It seems obvious, right? The Hulk is one of Marvel’s most popular characters. His 2008 movie helped launch the MCU in the first place, hitting theaters the same year as Iron Man and confirming the existence of a shared cinematic universe among Marvel properties.
And yet in the decade since that first movie was released, we’ve gotten nothing: no direct follow-up to Bruce Banner’s story. The Hulk continues to appear in other MCU titles, as do his various supporting characters: chief among them being General (now Secretary of State) Thunderbolt Ross, and his son, Joint Counter Terrorism Center representative Everett Ross. Even his most iconic stories from the comics are getting co-opted into other Avengers’ movies, like the Planet Hulk storyline that unapologetically forms the backbone of the upcoming Thor: Ragnarok.
So what gives? If he’s so indispensably popular that he’s crammed into as many crossovers as is humanly possible, why are other Phase 1 heroes on their third solo movie before Banner so much as gets a second?
The answer actually lies in the needlessly complicated world of Marvel movie rights. Even today, when they’ve gotten nearly all of them back under one roof, they continue to be a spider’s web of conflicting interests and third parties.
You see, Marvel wasn’t always the bedrock of the entertainment industry. In fact, back in 1996, when the comic book speculator bubble burst and the entire industry collapsed on itself, Marvel filed for bankruptcy. It was a slow, arduous process to climb out of that hole, and part of how they did that was sell the film rights to as many of their characters as there was a market for.
Although a lot of minor characters got shipped off to studios most people never heard of before (including Blade, Daredevil, Man Thing, Ghost Rider), three key players carved up the lion’s share of the film rights. Fox walked away with both X-Men and Fantastic Four. Sony ended up with Spider-Man. And Universal nabbed Hulk.
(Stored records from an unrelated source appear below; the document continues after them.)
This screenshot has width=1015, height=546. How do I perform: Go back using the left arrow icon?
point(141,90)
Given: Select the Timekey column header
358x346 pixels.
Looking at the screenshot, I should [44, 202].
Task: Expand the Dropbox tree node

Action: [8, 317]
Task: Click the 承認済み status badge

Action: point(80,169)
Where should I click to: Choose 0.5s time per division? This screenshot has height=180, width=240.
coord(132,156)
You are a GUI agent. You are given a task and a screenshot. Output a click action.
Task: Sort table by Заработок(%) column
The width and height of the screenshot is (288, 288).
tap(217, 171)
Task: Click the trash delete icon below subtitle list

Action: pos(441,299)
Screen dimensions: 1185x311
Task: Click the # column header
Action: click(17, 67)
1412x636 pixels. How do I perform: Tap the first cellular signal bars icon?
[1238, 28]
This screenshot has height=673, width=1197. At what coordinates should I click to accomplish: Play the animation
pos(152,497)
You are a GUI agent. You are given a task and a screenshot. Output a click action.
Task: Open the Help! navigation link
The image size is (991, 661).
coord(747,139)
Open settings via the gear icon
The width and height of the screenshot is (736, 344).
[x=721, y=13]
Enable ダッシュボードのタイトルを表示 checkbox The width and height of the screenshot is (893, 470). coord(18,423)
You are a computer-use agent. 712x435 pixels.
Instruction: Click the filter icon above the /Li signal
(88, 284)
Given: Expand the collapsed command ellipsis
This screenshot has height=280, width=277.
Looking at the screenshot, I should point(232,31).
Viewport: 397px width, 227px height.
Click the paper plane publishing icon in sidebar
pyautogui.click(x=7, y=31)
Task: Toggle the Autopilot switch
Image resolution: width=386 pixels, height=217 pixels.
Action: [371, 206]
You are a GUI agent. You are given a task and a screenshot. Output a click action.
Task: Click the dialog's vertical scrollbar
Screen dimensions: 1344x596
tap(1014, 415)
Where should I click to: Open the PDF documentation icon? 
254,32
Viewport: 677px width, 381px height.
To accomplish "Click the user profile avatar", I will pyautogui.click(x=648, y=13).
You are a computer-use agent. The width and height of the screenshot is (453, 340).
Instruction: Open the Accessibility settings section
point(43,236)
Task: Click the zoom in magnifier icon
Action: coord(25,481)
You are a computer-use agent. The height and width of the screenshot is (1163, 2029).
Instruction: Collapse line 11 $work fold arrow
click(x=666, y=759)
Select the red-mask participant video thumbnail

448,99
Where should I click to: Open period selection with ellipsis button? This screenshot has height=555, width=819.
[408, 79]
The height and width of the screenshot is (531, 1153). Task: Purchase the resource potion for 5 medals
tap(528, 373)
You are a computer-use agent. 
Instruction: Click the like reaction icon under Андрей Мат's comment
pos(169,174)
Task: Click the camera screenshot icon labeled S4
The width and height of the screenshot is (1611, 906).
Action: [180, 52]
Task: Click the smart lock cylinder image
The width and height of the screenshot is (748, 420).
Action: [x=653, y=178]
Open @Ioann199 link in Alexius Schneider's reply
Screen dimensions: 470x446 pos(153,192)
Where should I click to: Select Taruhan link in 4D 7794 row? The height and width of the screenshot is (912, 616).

After an ill-fated movie in 2003 that involved a fight with a gamma-irradiated poodle, Universal sat on their rights. The thing is, however, that unless they made a movie based on the character within a set number of years, the rights reverted back to Marvel (a fact that explains why The Amazing Spider-Man movies exist at all). After a couple of years, Marvel got the rights to their (literally) biggest hero back and used it to launch the MCU.
Although it seemed to wrap up neatly enough, there was a tiny little wrinkle in their plan. Universal might have forfeited the Hulk character rights back to Marvel, but they still retained the distribution rights to any movie they made based on him. That might not seem like a big deal, but that means that Marvel Studios is missing out on millions of dollars in pure profit every time they release an Incredible Hulk movie.
They actually have the same problem with the Avengers movies, the distribution rights to which still rest with Paramount. It’s not like they’ve going to shelve that billion-dollar money-maker, however. They’re making money hand over fist with that franchise, even without distributing it themselves.
The thing is, though, that if they don’t make another solo Hulk movie — if they instead squeeze him into another hero’s movie — they can continue to cash in on his popularity and not give a penny of it back to Universal. After all, Universal has zero stake in a Thor movie, regardless of how much Hulk Marvel manages to shovel into it. That’s how what by rights should have been a relatively straightforward movie about a magical space Viking turns into a grudge match between him and the science troll.
Don’t expect this trend to change any time soon. Hulk is too popular for Marvel to shelve, but, like any good business, they’re not about to give up so much as a dime that they don’t have to. Their present course, although certainly disappointing, makes too much sense for them to abandon ship just yet, especially when Ragnarok, with a commanding 98% on Rotten Tomatoes ahead of its release, is proving to be one of their best movies in years.